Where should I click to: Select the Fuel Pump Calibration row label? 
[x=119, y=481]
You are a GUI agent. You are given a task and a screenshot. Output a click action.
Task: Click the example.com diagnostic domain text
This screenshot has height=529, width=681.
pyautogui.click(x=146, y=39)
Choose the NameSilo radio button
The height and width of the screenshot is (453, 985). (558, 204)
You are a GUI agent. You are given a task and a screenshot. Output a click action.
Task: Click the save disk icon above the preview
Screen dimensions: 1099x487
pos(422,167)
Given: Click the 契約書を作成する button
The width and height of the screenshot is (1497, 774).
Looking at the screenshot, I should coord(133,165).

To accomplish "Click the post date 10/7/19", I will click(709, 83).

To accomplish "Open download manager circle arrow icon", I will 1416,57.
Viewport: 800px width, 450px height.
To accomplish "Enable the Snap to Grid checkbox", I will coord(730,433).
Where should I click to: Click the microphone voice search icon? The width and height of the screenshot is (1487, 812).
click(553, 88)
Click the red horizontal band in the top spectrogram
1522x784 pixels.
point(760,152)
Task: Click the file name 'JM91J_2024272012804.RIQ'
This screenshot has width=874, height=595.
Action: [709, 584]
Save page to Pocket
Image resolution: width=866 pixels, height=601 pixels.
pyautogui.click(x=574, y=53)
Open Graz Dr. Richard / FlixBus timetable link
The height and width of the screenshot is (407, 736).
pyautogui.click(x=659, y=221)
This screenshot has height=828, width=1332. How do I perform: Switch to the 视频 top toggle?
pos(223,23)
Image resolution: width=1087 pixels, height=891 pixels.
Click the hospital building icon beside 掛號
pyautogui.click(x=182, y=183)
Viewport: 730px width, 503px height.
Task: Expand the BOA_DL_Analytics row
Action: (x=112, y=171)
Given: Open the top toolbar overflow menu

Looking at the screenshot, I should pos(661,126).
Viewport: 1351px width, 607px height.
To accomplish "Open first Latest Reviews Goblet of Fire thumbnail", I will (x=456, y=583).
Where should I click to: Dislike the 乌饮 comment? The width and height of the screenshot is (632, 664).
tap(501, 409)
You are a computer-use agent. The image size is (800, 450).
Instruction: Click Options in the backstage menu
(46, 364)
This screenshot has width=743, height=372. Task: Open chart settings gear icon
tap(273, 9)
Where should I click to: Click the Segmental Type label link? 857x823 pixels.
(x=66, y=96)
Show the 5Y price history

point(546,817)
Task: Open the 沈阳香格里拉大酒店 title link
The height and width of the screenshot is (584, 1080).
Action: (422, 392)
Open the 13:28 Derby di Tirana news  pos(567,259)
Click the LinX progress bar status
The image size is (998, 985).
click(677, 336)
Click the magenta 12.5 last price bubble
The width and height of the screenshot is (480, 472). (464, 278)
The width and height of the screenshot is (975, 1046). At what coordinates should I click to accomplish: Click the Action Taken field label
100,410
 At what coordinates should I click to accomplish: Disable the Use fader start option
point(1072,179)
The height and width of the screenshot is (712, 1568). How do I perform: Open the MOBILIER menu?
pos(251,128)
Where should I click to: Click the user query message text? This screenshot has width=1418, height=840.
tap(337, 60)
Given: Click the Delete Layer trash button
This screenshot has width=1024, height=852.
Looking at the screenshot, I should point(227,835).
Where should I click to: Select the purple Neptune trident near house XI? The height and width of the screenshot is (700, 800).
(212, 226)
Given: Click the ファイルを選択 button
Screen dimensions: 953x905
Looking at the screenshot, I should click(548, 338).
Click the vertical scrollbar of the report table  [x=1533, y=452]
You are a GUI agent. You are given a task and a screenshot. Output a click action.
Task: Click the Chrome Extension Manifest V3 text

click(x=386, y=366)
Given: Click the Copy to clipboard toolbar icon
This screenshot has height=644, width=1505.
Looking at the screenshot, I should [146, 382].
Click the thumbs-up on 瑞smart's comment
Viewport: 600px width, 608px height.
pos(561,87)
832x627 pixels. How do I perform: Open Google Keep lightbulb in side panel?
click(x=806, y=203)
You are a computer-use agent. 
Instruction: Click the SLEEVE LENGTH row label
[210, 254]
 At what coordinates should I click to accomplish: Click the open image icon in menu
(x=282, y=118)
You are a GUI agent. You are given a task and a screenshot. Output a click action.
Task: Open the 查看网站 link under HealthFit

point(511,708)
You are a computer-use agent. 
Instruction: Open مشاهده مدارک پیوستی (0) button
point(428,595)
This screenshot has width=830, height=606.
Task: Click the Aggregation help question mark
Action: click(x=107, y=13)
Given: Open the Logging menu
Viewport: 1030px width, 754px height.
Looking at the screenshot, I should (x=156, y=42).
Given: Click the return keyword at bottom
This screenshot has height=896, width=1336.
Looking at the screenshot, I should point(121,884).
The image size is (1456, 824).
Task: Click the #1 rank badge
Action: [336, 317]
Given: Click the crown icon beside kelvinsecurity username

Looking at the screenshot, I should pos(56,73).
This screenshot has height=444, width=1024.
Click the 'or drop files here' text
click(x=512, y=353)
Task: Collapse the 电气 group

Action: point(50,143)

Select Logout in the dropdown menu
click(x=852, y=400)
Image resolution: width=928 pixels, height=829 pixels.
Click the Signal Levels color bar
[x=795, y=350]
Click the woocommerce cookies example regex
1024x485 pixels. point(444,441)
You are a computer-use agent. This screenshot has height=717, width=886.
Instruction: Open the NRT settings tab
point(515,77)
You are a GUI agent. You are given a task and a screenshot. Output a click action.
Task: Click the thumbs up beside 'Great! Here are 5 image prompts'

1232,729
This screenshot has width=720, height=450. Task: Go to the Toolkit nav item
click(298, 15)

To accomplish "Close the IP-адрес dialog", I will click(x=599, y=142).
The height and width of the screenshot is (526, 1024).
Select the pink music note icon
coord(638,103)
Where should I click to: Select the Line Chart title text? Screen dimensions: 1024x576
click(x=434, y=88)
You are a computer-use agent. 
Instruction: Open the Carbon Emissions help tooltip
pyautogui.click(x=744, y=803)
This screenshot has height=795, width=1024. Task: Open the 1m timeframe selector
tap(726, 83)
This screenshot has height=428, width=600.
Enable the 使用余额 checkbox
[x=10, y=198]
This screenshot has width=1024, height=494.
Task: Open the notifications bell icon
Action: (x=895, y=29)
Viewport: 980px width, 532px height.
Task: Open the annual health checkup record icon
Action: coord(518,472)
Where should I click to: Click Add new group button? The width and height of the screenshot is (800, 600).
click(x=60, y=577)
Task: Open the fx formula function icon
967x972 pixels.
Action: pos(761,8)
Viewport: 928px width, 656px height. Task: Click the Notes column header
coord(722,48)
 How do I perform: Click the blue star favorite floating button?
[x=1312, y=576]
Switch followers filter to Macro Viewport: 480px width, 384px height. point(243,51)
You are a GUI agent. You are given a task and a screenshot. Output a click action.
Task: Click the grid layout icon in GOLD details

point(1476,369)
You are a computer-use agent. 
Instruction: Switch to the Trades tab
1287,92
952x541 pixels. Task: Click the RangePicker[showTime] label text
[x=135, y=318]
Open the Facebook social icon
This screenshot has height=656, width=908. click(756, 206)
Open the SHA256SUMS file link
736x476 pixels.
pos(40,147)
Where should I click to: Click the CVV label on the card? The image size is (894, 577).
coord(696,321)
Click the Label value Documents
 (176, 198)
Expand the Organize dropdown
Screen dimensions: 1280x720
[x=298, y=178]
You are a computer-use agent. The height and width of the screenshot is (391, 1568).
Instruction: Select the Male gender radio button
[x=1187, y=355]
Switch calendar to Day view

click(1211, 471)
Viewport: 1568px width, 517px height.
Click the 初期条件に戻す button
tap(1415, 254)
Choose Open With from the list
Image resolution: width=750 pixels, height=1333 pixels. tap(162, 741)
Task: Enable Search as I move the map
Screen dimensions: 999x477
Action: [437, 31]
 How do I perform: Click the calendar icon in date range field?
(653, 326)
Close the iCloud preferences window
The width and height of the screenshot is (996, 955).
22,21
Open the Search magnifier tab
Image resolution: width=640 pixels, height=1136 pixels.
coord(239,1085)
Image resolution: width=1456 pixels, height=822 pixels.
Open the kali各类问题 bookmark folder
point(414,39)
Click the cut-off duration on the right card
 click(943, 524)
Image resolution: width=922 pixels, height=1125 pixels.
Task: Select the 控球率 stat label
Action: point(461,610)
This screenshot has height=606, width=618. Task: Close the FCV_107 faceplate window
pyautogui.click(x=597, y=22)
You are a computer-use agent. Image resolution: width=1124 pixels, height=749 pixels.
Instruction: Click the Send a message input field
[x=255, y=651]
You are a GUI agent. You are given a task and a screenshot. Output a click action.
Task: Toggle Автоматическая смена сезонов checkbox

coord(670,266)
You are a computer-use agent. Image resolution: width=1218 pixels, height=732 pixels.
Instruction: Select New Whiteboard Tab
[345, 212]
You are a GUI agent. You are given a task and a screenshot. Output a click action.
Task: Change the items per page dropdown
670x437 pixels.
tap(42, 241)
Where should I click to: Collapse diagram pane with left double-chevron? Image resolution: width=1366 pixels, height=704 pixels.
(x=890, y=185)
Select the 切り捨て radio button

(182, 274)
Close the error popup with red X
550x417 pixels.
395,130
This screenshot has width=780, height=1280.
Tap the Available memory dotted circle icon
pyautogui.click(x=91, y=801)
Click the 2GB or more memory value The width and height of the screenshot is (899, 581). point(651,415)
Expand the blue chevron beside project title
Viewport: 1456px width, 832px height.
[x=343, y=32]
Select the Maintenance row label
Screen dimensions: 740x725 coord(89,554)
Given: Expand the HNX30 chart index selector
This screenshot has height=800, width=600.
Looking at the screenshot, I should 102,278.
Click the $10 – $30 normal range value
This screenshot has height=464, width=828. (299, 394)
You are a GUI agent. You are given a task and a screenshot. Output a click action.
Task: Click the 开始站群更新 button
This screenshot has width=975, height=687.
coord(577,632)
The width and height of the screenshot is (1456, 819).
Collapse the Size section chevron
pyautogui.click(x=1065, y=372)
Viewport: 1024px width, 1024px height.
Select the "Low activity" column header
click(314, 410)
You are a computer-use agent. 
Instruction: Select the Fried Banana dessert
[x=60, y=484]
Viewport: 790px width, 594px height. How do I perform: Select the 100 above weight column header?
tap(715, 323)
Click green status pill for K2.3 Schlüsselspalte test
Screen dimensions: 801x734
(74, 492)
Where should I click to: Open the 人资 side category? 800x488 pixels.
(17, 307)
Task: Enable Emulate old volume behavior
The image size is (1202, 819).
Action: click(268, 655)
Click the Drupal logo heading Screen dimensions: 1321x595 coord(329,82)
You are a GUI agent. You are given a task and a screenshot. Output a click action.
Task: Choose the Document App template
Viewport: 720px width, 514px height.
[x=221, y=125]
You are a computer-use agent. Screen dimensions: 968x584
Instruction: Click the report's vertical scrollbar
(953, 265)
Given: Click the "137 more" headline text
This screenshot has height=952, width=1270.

• • • • • • •

Requirement -
Please restate only the opening stretch of the records above: every line from the first through the one containing "Click the red", exactly as written.

Output for this task -
Where should I click to: Select the Fuel Pump Calibration row label? 
[x=119, y=481]
You are a GUI agent. You are given a task and a screenshot. Output a click action.
Task: Click the example.com diagnostic domain text
This screenshot has height=529, width=681.
pyautogui.click(x=146, y=39)
Choose the NameSilo radio button
The height and width of the screenshot is (453, 985). (558, 204)
You are a GUI agent. You are given a task and a screenshot. Output a click action.
Task: Click the save disk icon above the preview
Screen dimensions: 1099x487
pos(422,167)
Given: Click the 契約書を作成する button
The width and height of the screenshot is (1497, 774).
Looking at the screenshot, I should coord(133,165).

To accomplish "Click the post date 10/7/19", I will click(709, 83).

To accomplish "Open download manager circle arrow icon", I will 1416,57.
Viewport: 800px width, 450px height.
To accomplish "Enable the Snap to Grid checkbox", I will coord(730,433).
Where should I click to: Click the microphone voice search icon? The width and height of the screenshot is (1487, 812).
click(553, 88)
Click the red horizontal band in the top spectrogram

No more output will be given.